The Linux Kernel has come a long way since 2.4.25, the version Scyld shipped when I started (or there abouts). Nowadays, when the kernel oopses, it spits out what is called a stack trace, showing which functions had been called at the time of the problem. By tracing down through the function calls, you can usually figure out fairly quickly what the problem major symptom is, and from there , work backwards to the root cause. Under the 2.4 kernel, we didn’t get an stack trace. Instead, we got a dump of the stack in it’s raw form, and from there had to run it through a post processor (ksymoops) that looked the the data and the layout of the kernel and gave a best guess at the call stack from there.
There were two problems getting out the gate. We needed to reproduce the problem, and we needed to capture the oops message. Since the bug happened intermittently, it usually took several hours to reproduce. Because we ran our head nodes with a graphical front end running, we didn’t necessarily see even the stack trace on a customer system. Periodically someone would get a glimpse, or send a digital photo of some segment of it.
The easier problem to solve was capturing the oops message. You can modify the options that are given to the kernel such that all console output also would be echoed to the serial port. We would connect another computer by cable to the serial port and run a program called minicom that allowed us to display what was happening on the head node’s console.
The harder problem was reproducing. Early on we knew that the problem was related to connection tracking. On certain systems, when connection tracking was turned on, booting a compute node would oops the master.
For people in the enterprise world, it may come as some surprise that this type of behavior was tolerable in a shipped product. However, the high performance computing world is a little different. Our customers are pushing machines to their limit in an attempt to get the most number crunching done in the least amount of time. Much of the system was designed to limit overhead so that as few CPU cycles as possible would be wasted on administrative tasks.
The Bug was triggered when the system was running our code, the Broadcom custom gigabit Ethernet driver (bcm5700), and IP Masquerading,
Since we knew what situation caused it, it was easy to tell people how to work around it. They did so, grudgingly. The usual result was to either run a slower Ethernet driver or not run IP Masquerading. The slower driver meant slower performance. Not running IP Masquerading meant no Firewall around the system. For most people, they did without the firewall.
I mentioned this problem to a friend of mine, who pointed out that I was running in the Linux Kernel, and that stack space was limited. Each process in the (2.4) Linux Kernel has two pages allocated for both the stack (for Kernel mode, not user mode execution) and the structure that represents the process (struct task_struct). The task_struct is allocated at the beginning of these two pages, and the stack starts at the end and grows toward the beginning. If the stack gets too large, it over writes the task_struct.
This became our hypothesis. To test it, we took two approaches. I attempted to trigger a debug break during an overflow. I never succeeded in getting this to work. Meanwhile, a co-worker implemented what we called a DMZ. The area immediately after the task struct was painted with a magic value (0xDEADBEEF). On each context switch, we checked to see if this area had been corrupted. If it was, we knew that the high water mark of the the stack was dangerously close to the task_struct. Practically speaking, we knew we had an overflow. This worked and our bug was cornered.

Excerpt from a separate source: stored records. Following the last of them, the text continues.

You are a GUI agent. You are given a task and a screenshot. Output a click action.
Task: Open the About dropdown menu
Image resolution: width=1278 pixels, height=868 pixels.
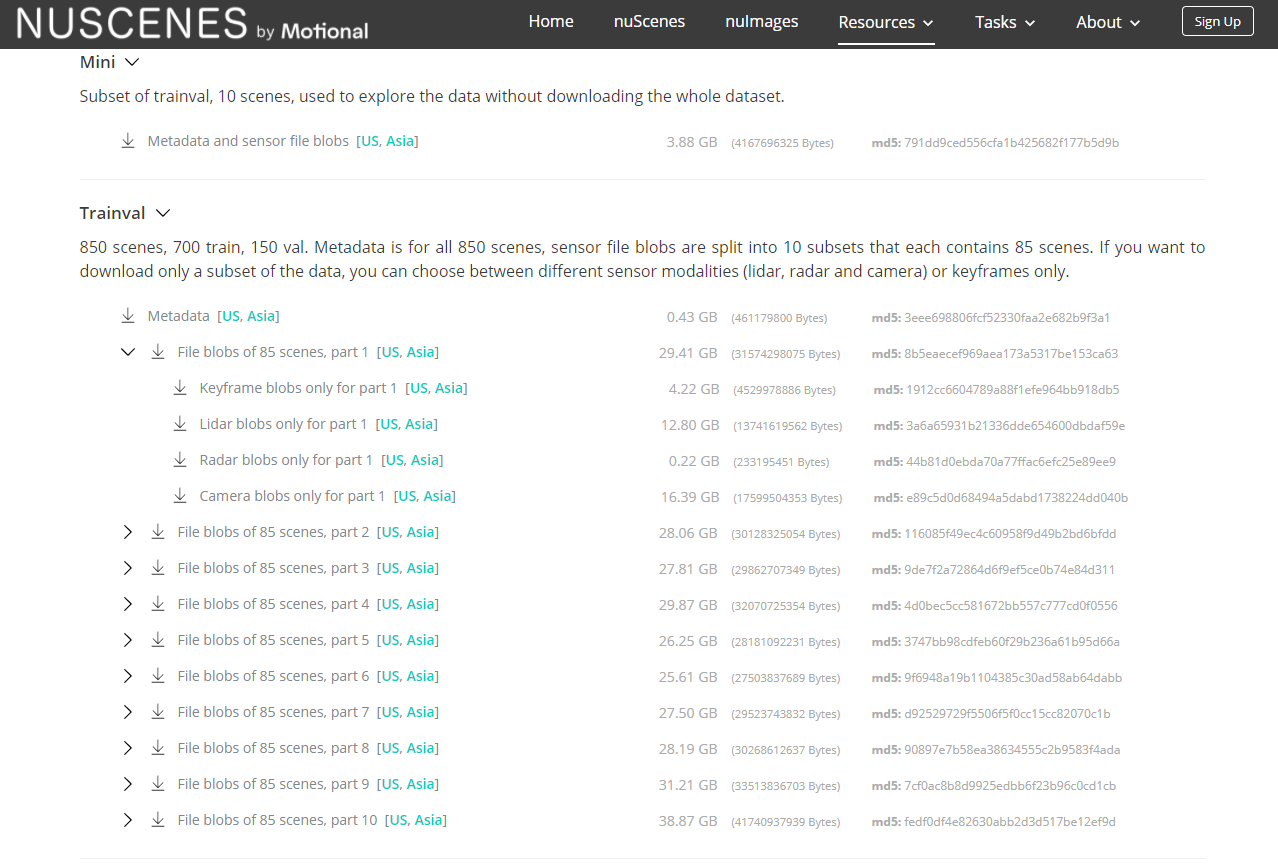[1107, 21]
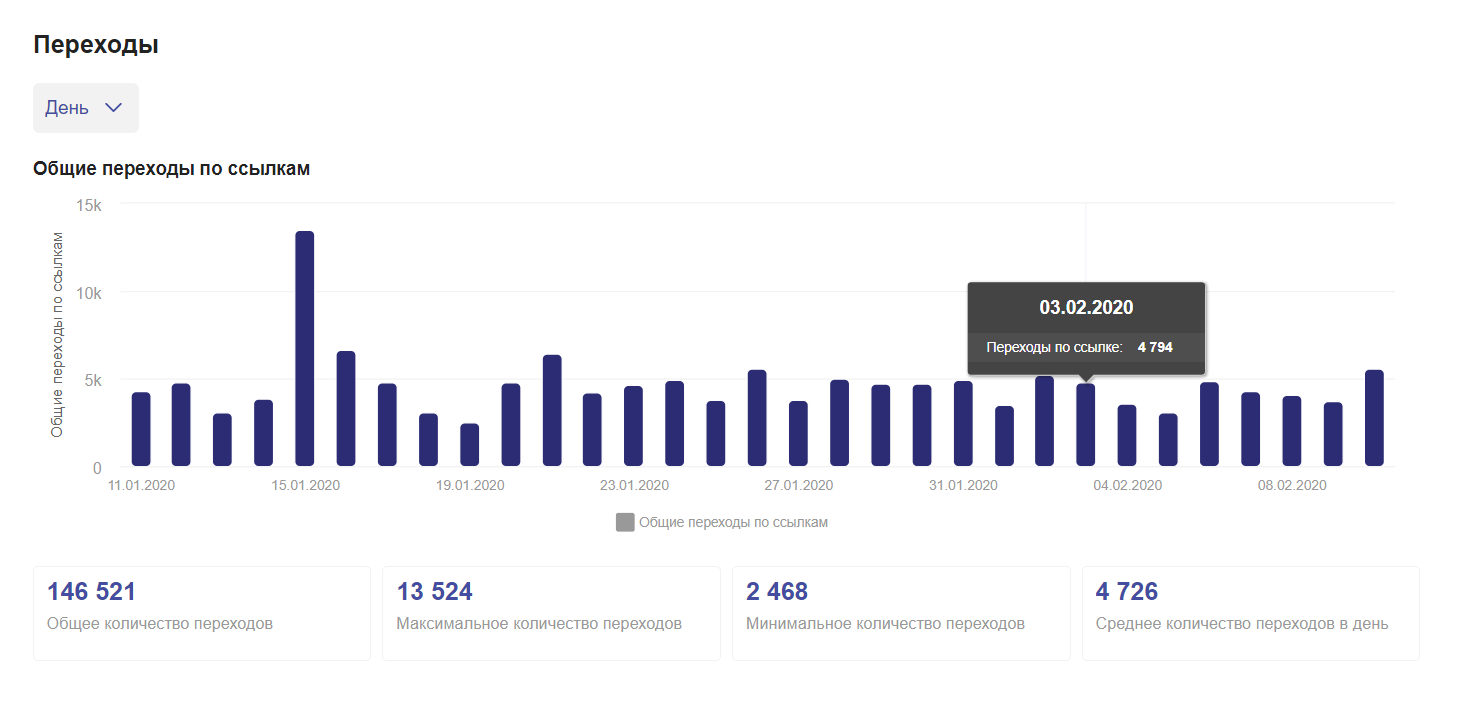Click the tallest bar for 15.01.2020
1457x717 pixels.
[305, 348]
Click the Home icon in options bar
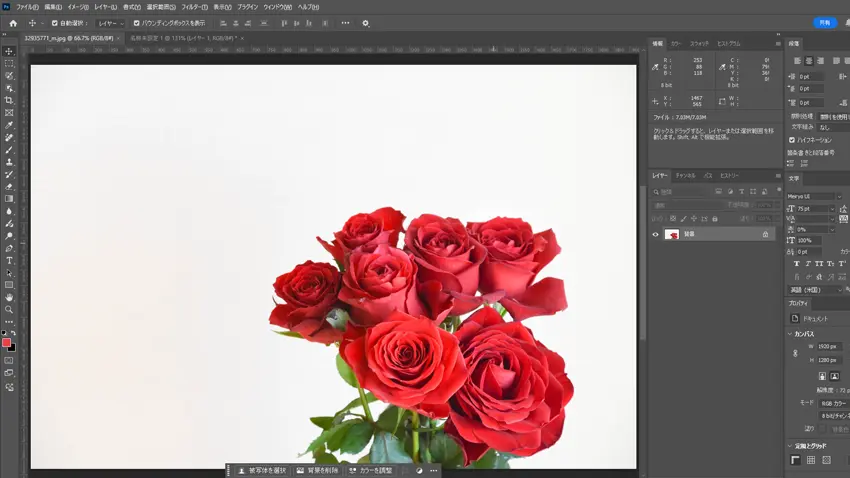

To avoid the bug, we had to shrink the amount of memory placed on the stack. Static analysis of our code showed that we were allocating a scratch space of 2K on the stack. Since a page is only 4K in length, and there is less than two pages per process, this meant that we were throwing away over a quarter of our free space. Changing this to a vmalloc caused the bug to go away. For a while.

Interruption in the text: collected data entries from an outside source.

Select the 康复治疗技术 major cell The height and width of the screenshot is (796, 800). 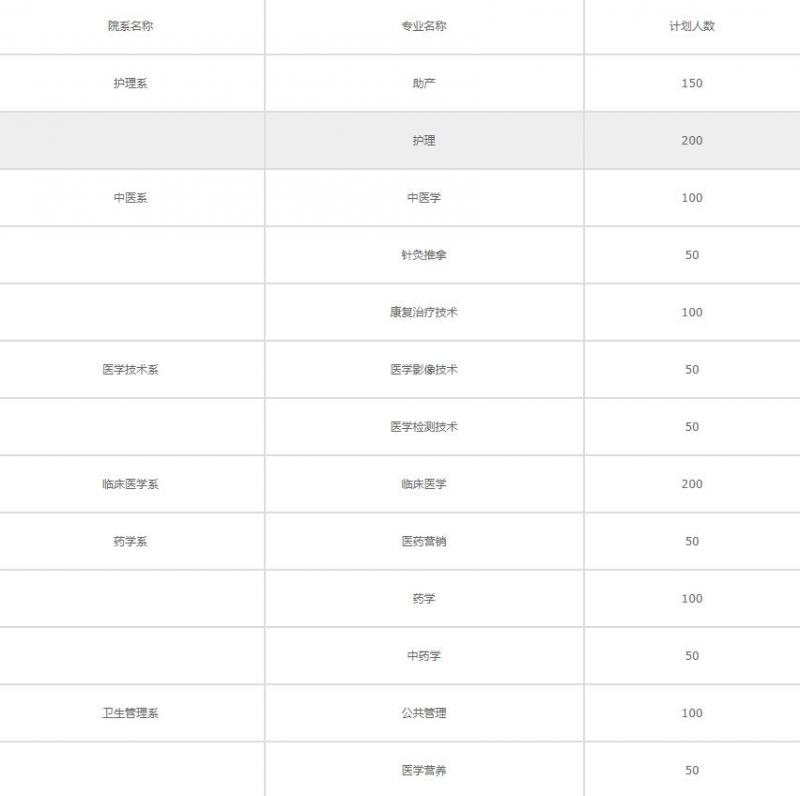point(424,312)
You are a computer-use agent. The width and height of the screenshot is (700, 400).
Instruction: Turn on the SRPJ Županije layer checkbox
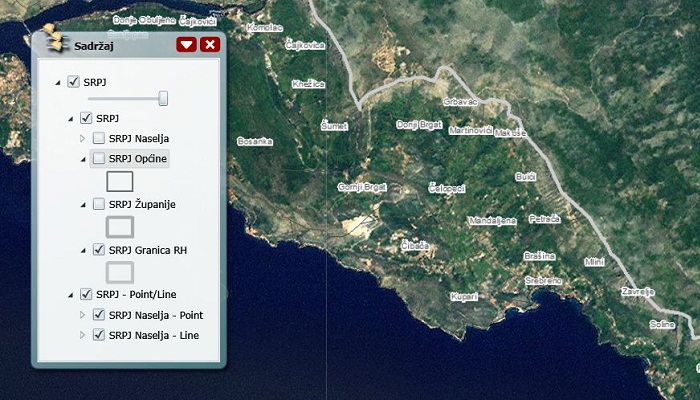tap(99, 204)
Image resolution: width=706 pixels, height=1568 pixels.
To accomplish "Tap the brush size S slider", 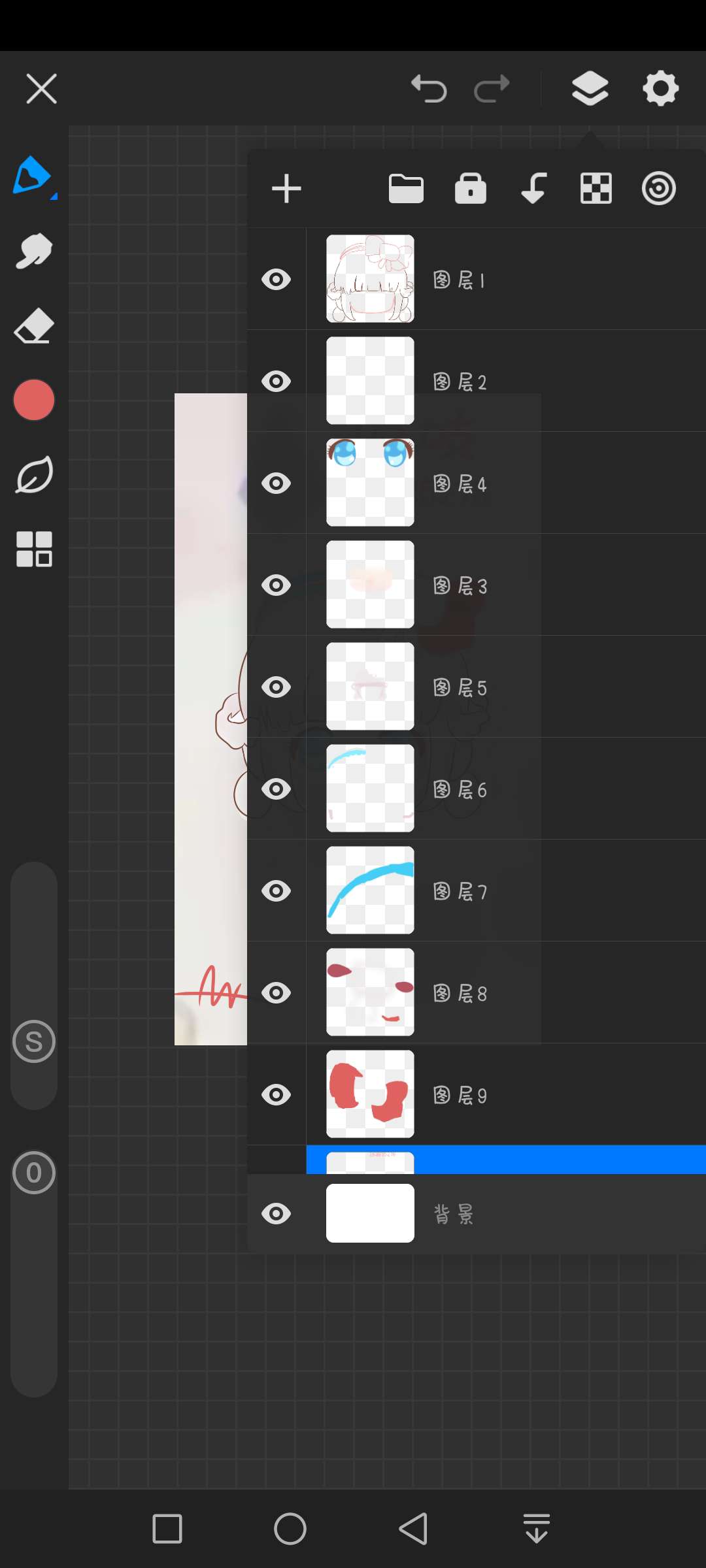I will click(34, 1041).
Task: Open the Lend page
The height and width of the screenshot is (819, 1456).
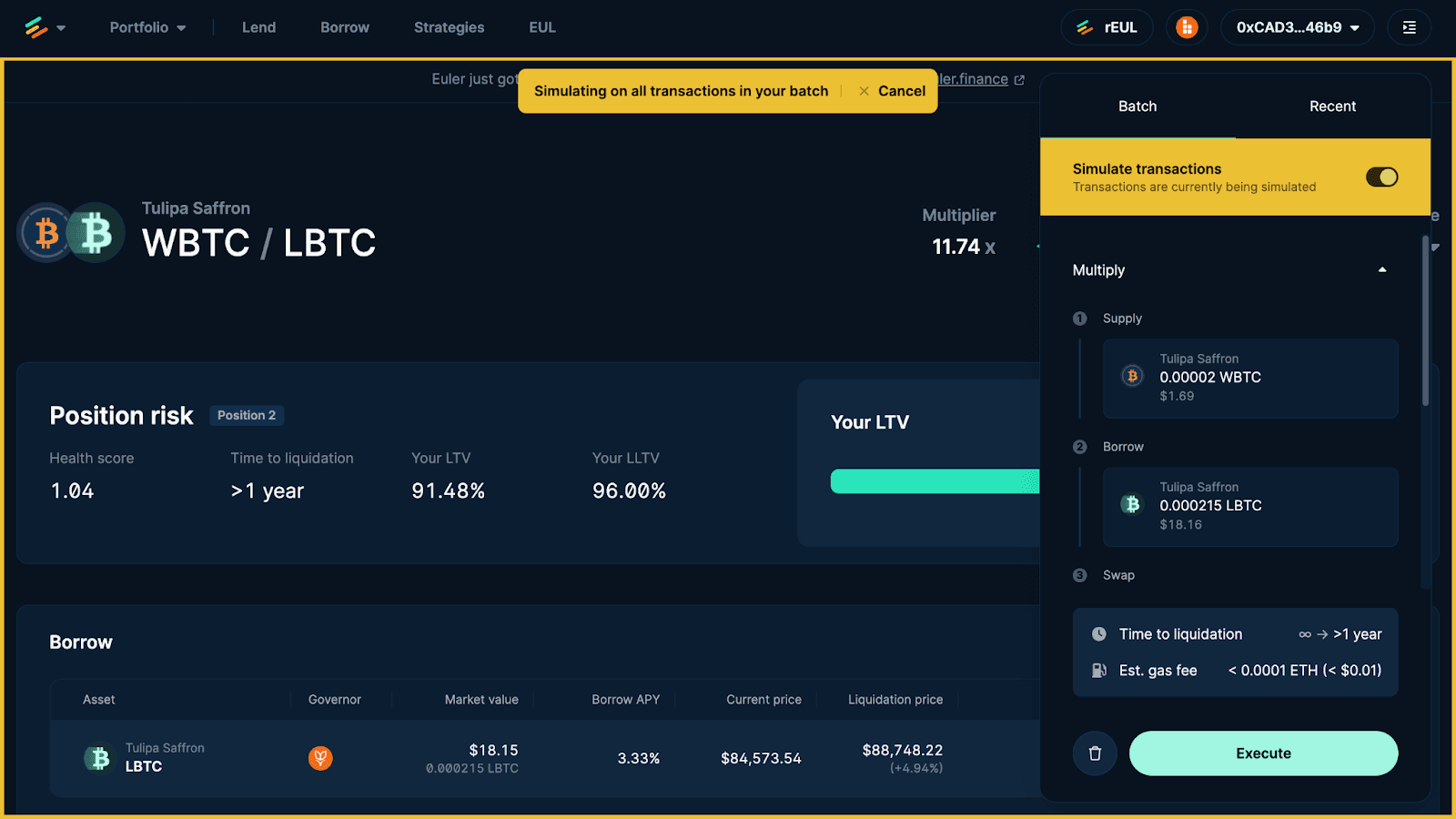Action: tap(258, 27)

Our code was not alone in its guilt of sloppy stack allocations. Eventually, even with the reduced footprint from our code, the other modules (bcm5700, ipmasq, etc) were enough to cause the stack overflow again. Fortunately, by now we had the stack overflow detection code available and we were able to identify the problem quickly. The end solution was to implement a second stack for our code. Certain deep code paths that used a lot of stack space were modified to use values stored in a vmalloc-ed portion of memory instead of local variables. The only local variable required for each stack frame was the offset into the vmalloc-ed area. This was a fairly costly effort, but removed the bug for good.
I hope someone else can learn from our experiences here.